Excerto selecionado >>
José Mateus e a bióloga Paula Queiroz, os dois do Instituto de Gestão do Património Arquitectónico e Arqueológico (Igespar), andaram a vasculhar no subsolo lixeiras de cozinha, canteiros da horta e poços. O que descobriram? Que as Clarissas consumiam alguma comida que vinha de fora do mosteiro, como cereais, frutos secos, uvas, vinho, mas também cultivavam a horta e o pomar. Tinham “requinte e qualidade de vida”, mas “sem espalhafato”, explica o arqueólogo.


Para além de ficar a conhecer estes pequenos detalhes acerca da vida das Clarissas, a partir de Dezembro o visitante vai poder usufruir também de um espaço totalmente requalificado, que inclui o mosteiro e a zona circundante, na qual foi erguido um edifício novo, dos arquitectos Alexandre Alves Costa e Sérgio Fernandez, que funcionará como centro interpretativo do monumento.

 

Peças que falam

Tal como José Mateus, também a historiadora Lígia Gambini andou recuada no tempo, atrás das histórias guardadas pelas religiosas que por ali passaram. Diz ao “Público” que as peças descobertas nas escavações contam tudo. São os botões, os fusos, os alfinetes, e as louças que vão falar com os visitantes na exposição do centro

Algumas peças mostram que “as senhoras que iam para aquele mosteiro pertenciam a uma elite social”, diz Lígia Gambini. Apesar de o mosteiro professar a ordem de Santa Clara, com o voto de pobreza próprio dos franciscanos, o facto de ter como patrona a Rainha Santa (1271-1336) levou a que nele se instalasse uma elite da nobreza e da burguesia que transportou para o local objectos de luxo como porcelanas, faianças, rosários, anéis e brincos.

Material recolhido >>

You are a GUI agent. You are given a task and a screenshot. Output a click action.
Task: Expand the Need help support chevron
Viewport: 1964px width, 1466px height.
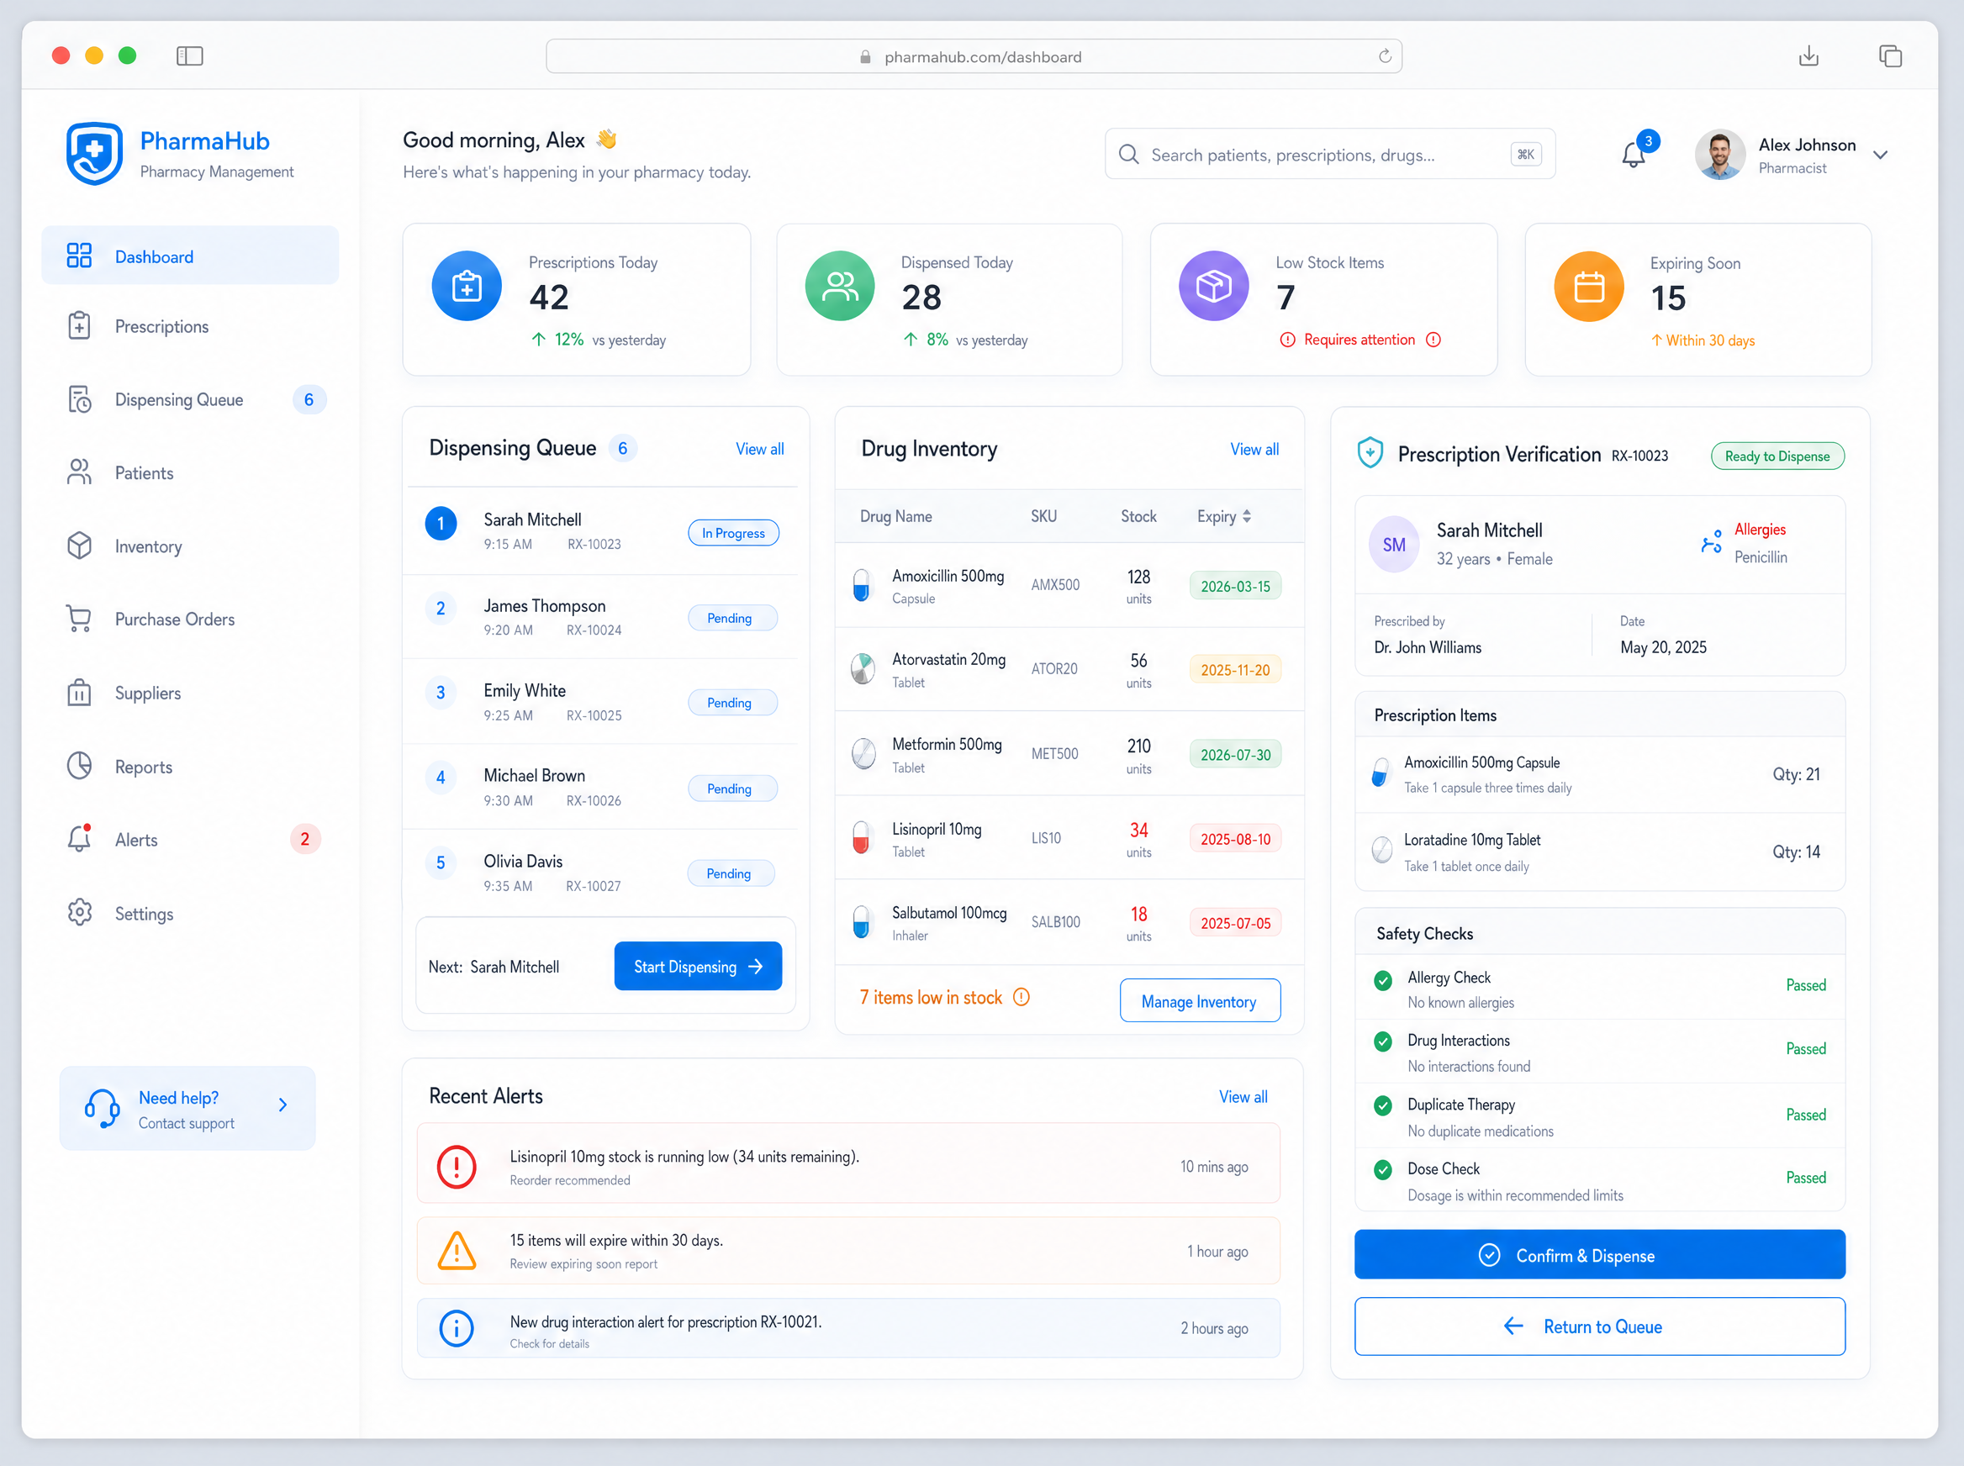click(x=283, y=1105)
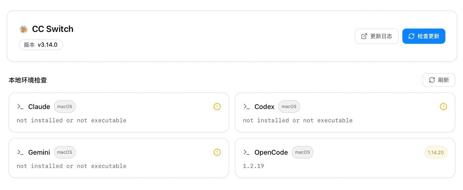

Tarefas a realizar >>
a – De acordo com o texto sobre as Clarissas, quem são os autores do edifício novo que funcionará como centro interpretativo do monumento?
b – Indique se cada afirmação concorda com o texto sobre as Clarissas, respondendo sim ou não e citando as palavras do texto que o decidem: (i) As Clarissas cultivavam a horta e o pomar. (ii) Paula Queiroz é historiadora. (iii) O mosteiro tinha como patrona a Rainha Santa.
As linhas não fazem falta para responder.

Respostas >>
a – Alexandre Alves Costa e Sérgio Fernandez.

b –
(i) Sim: «mas também cultivavam a horta e o pomar».
(ii) Não: «a bióloga Paula Queiroz».
(iii) Sim: «o facto de ter como patrona a Rainha Santa (1271-1336)».